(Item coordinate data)
##########
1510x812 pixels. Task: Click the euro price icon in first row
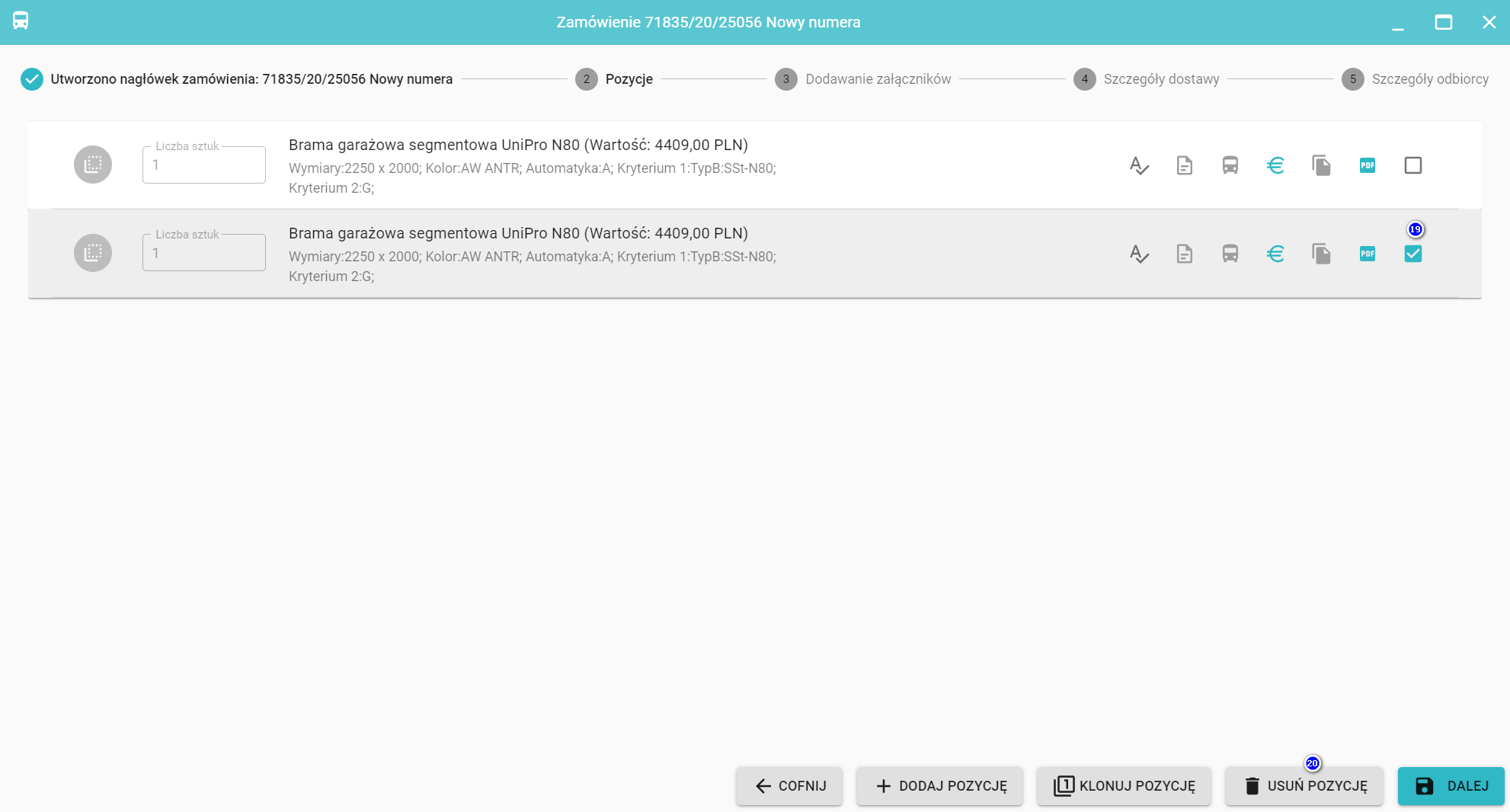click(1276, 165)
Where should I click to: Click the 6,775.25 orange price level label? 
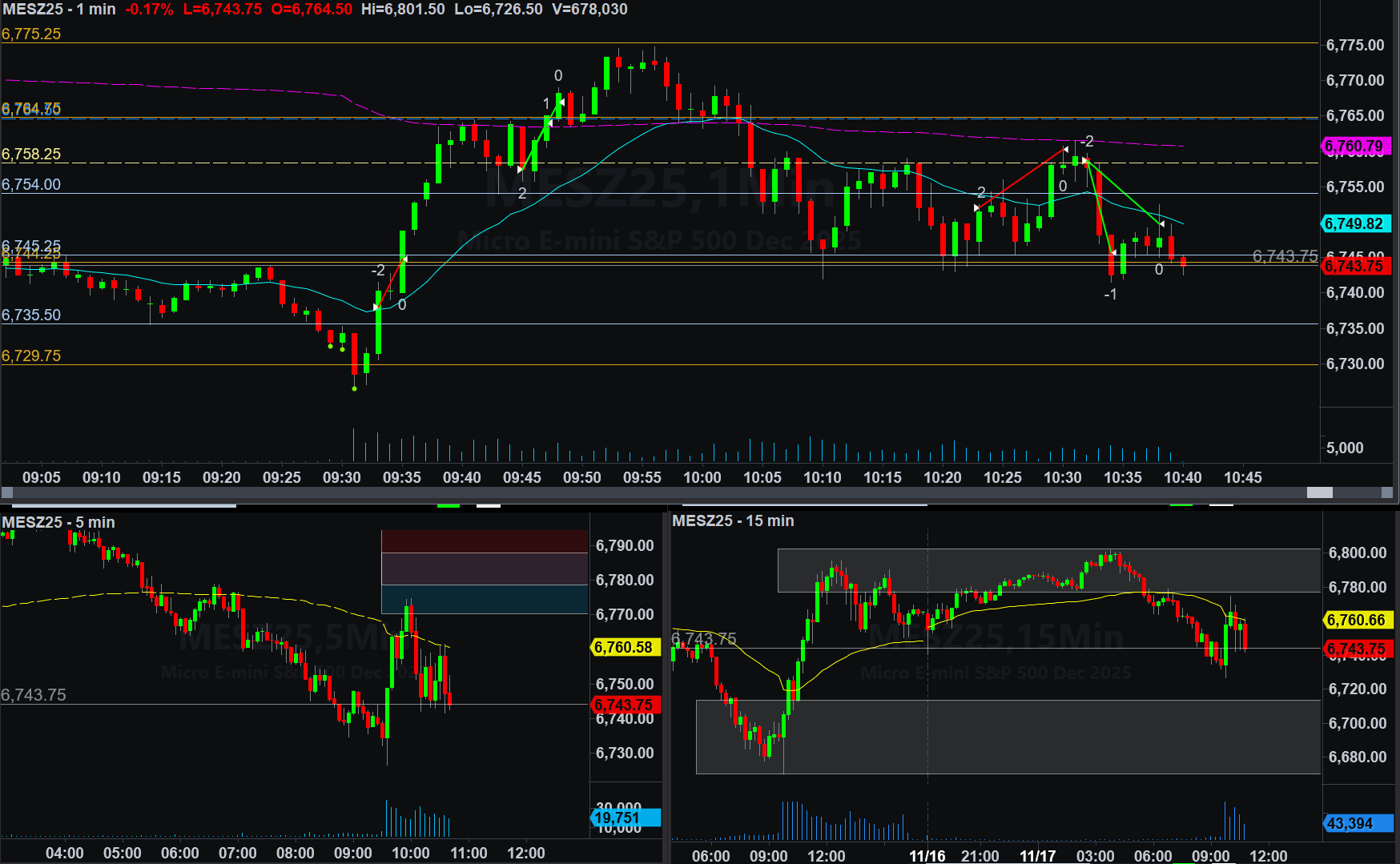pos(31,34)
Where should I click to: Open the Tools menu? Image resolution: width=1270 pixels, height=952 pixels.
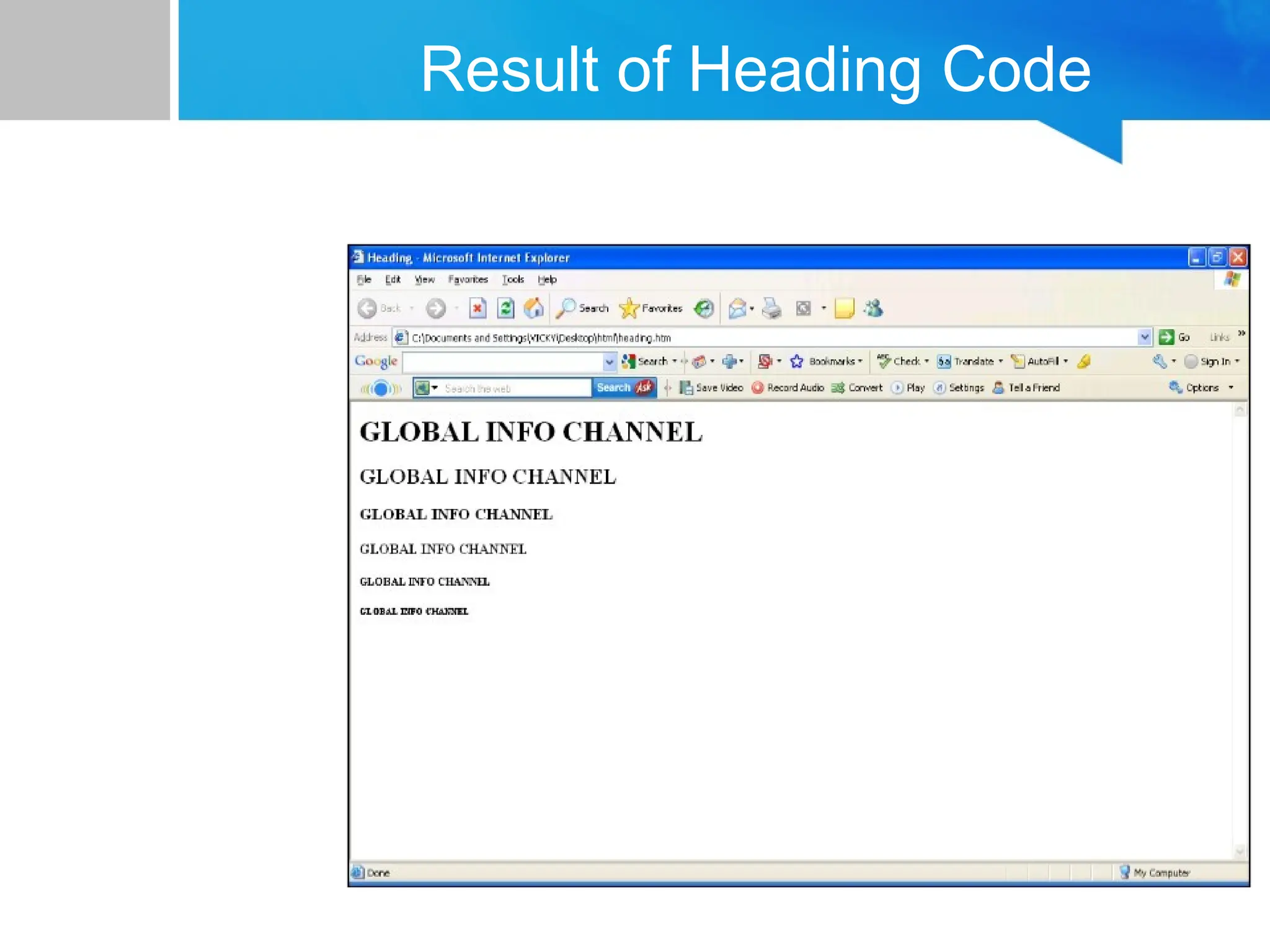(513, 280)
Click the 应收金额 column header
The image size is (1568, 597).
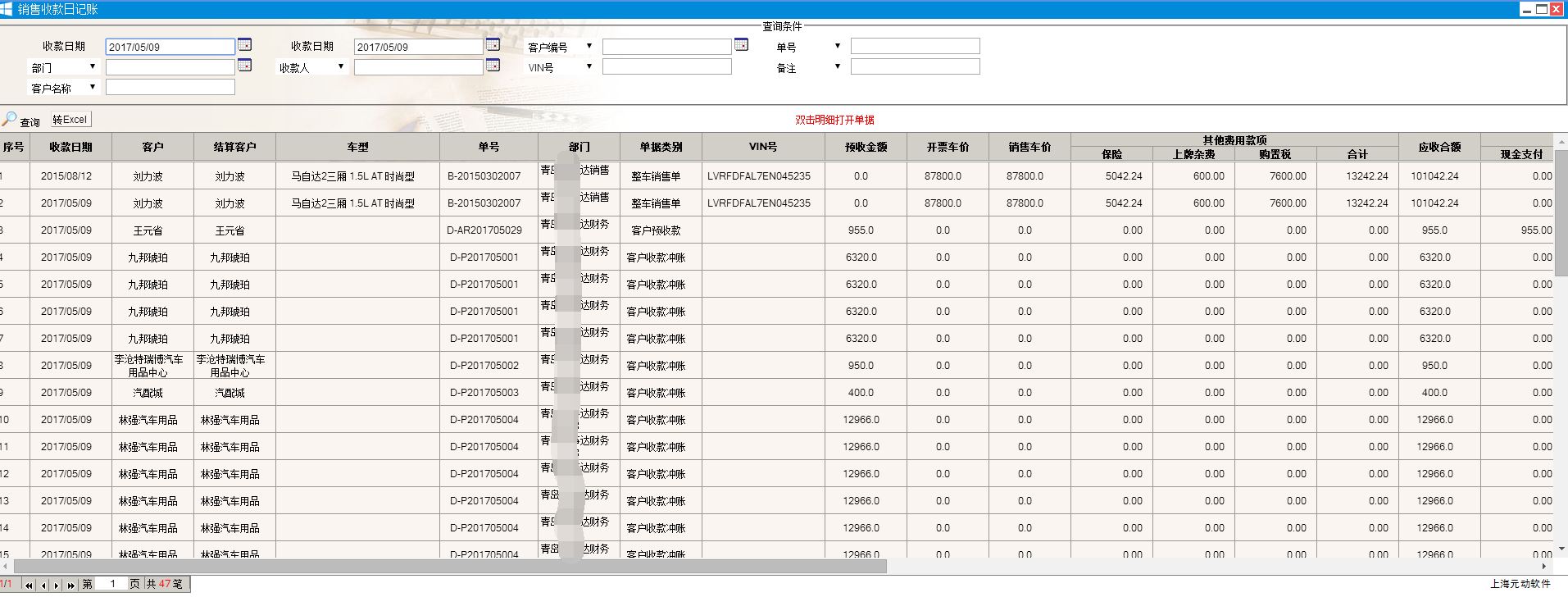(x=1439, y=147)
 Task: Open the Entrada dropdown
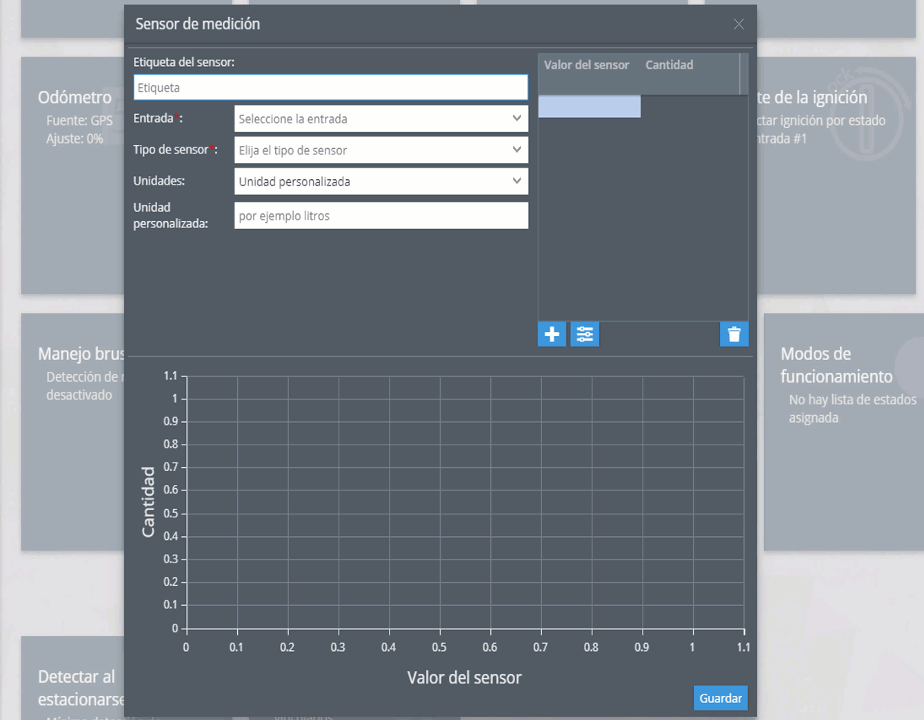380,119
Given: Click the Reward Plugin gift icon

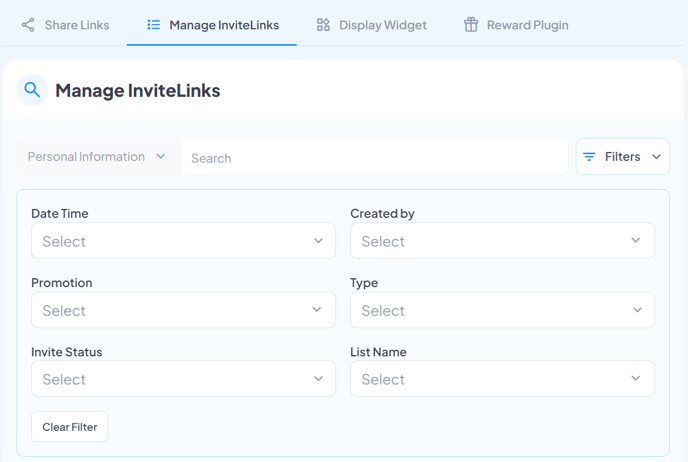Looking at the screenshot, I should click(471, 25).
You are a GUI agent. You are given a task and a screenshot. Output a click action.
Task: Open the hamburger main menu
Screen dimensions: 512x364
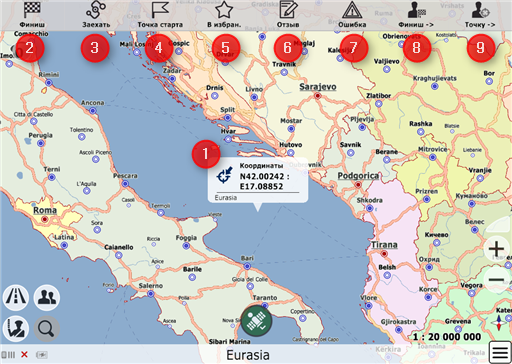500,352
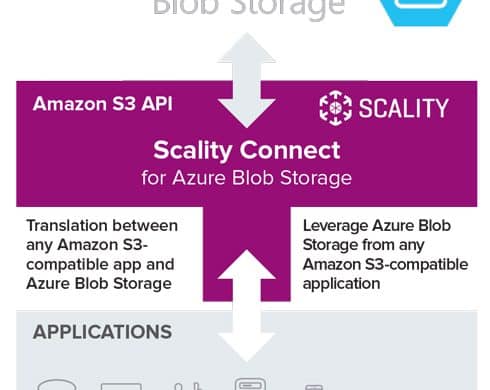Click the partial tools icon under Applications
The image size is (490, 390).
tap(188, 387)
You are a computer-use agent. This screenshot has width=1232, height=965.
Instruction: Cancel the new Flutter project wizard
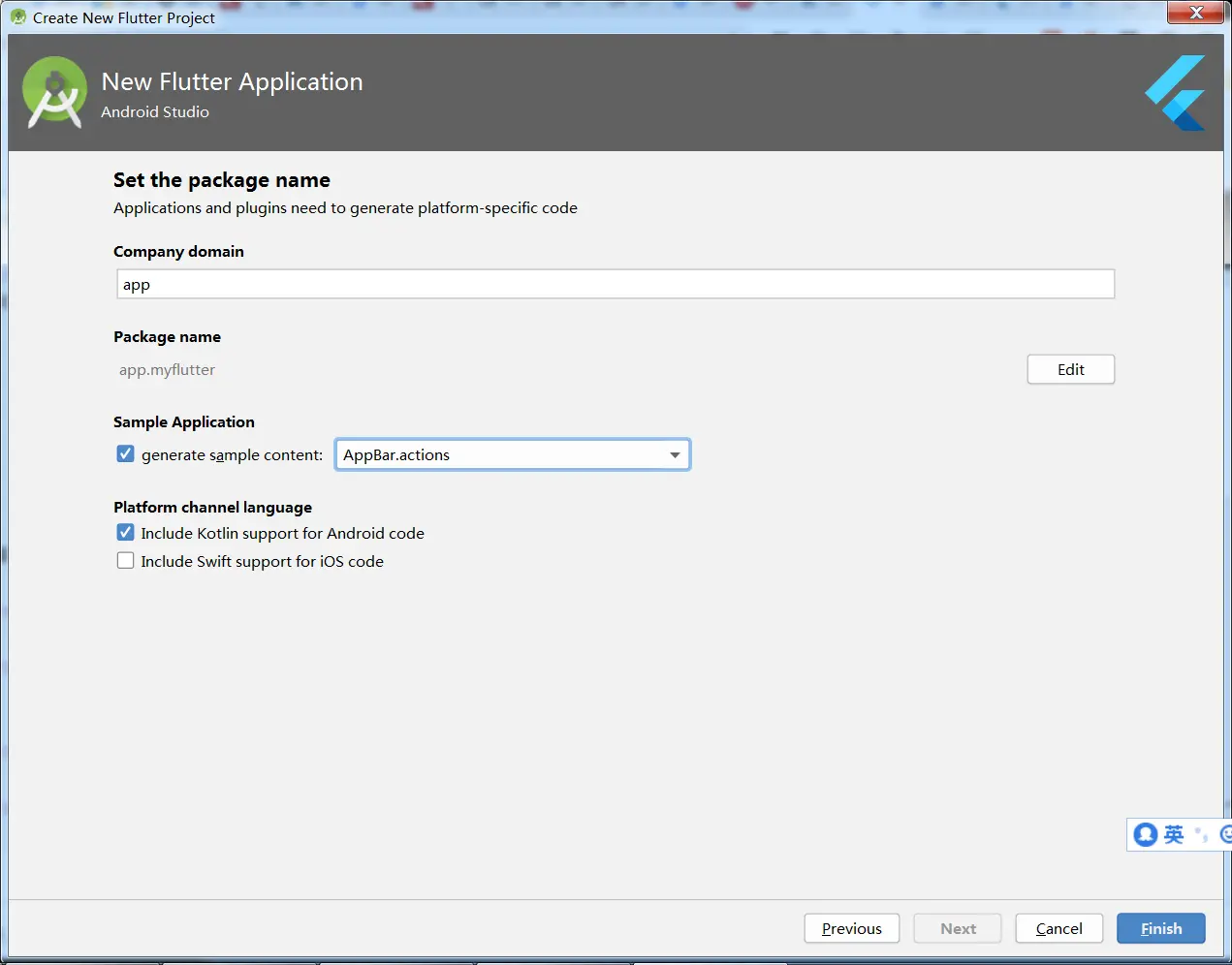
##########
» Brief
Reproduce everything from the line containing "You are a computer-use" down to the end of the entries, both ends included, with the pictures left out.

» Full output
You are a computer-use agent. This screenshot has width=1232, height=965.
Instruction: Cancel the new Flutter project wizard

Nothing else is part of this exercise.